Exhibit 5 shows that across all IRPs in the United States, projected load has increased consistently since early 2021 but has leveled off in recent months. Projected emissions fell from early 2021 to mid-2023 but have increased significantly since then. Projected emissions intensity has also increased in recent months.
Cumulative projected emissions from 2023 to 2035 are 3.2 percent higher, cumulative projected load is 1.1 percent higher, and cumulative projected emissions intensity is 2.1 percent higher now at the end of 2025 than they were a year ago at the end of 2024.
Exhibit 5
Exhibit 6 provides an additional view of the direction that IRPs are going, by considering percent change in cumulative projected load and emissions among the set of companies that did update their IRPs each quarter. Utilities that updated IRPs in 2025 Q4 increased load by 0.6 percent, emissions by 9.4 percent, and emissions intensity by 8.8 percent.
Exhibit 6
Solutions that can scale
Recent utility plans have taken several steps to improve processes and methods to solve for utility priorities of cost, reliability, and climate impact with fast, affordable, flexible solutions.
Load forecasting, particularly for new large loads, is improving in many cases. Most utilities with updated IRPs in 2025 Q4 included scenario-based load forecasting, including specific plans on how they will meet energy and reliability needs of large loads in cases where these loads are uncertain.
Clean repowering opportunities appeared in multiple IRPs this 2025 Q4. Centerpoint Energy Indiana South plans to use interconnection rights at the site of a retiring coal unit to fast-track a battery storage addition, and Duke Energy Carolinas/Progress is studying use of surplus interconnection to add storage capacity. These examples add to utilities from 2025 Q3 of Santee Cooper and Cleco Power who each also propose re-use of retired fossil plant sites for solar and/or batteries.
Virtual power plants (VPPs) are also an emerging solution: Dominion Energy Virginia is preparing to pilot a VPP program up to 450 MW, and Centerpoint Energy Indiana South’s IRP includes a contract for a demand response aggregation program.
However, these solutions need to scale and additional revisions to planning processes are needed to enable progress toward a reliable, affordable, low-carbon electric grid. Modern methods for modeling grid reliability, rather than focusing on individual power plant dispatchability, are necessary to enable wind and solar to receive appropriate credit for their grid services. Building more of the lowest-cost electricity generation technologies will help keep electricity affordable, as will using updated costs and constraints of available technologies.

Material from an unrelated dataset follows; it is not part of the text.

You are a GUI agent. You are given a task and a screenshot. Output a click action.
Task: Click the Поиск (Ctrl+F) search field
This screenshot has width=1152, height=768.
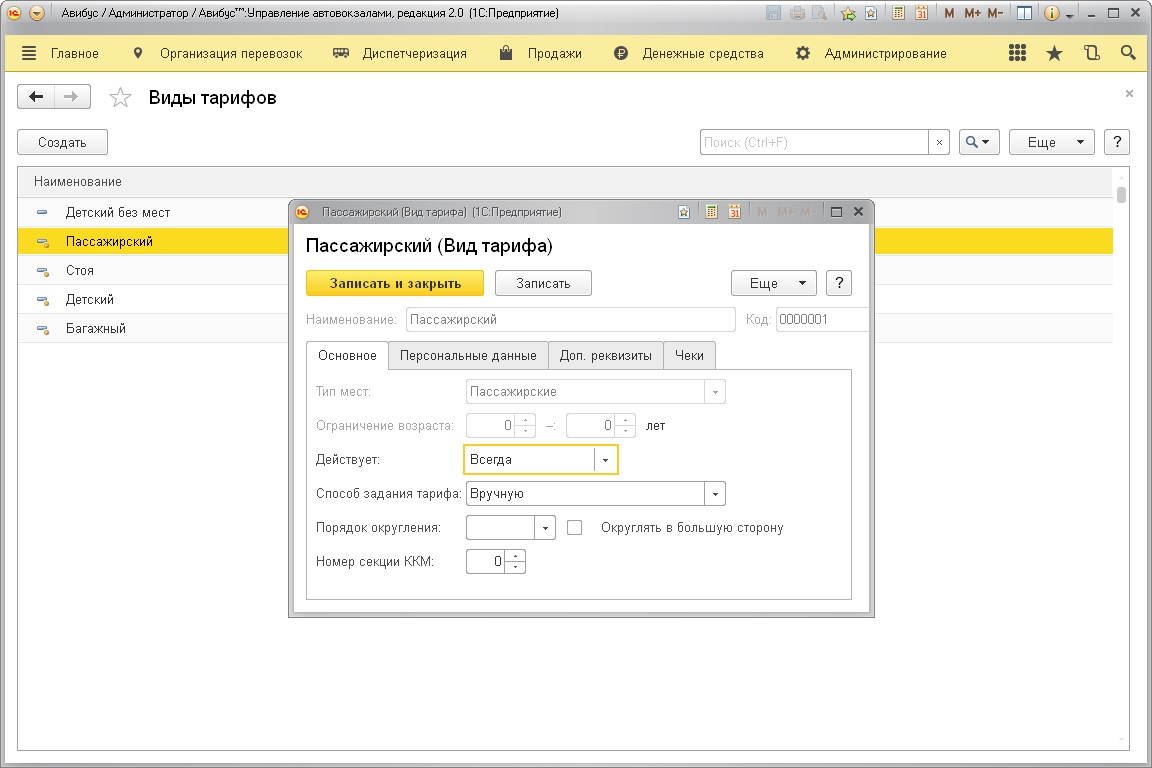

Improved planning processes and methods, with supporting policy and regulation, are critical in this moment for electric utilities to more effectively transition toward a low-cost, zero-carbon future.
Methodology
Historical data in this article comes from the RMI Utility Transition Hub. Projected capacity and total generation (load) is based on data collected manually from IRPs by EQ Research, with RMI corrections, combined with historical data. Generation by technology is calculated with assumed continuation of trends in capacity factor for each company and technology, and is converted to emissions using utility-specific emissions factors by technology.